Directions ::
Your answer should be the data below, reproduced with nothing changed.

[Pixel coordinate grounding data]
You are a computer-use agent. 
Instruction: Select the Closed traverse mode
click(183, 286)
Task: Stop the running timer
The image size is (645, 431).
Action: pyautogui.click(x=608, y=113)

Written response ::
You are a computer-use agent. 
Instruction: Select the Closed traverse mode
click(183, 286)
Task: Stop the running timer
The image size is (645, 431).
Action: pyautogui.click(x=608, y=113)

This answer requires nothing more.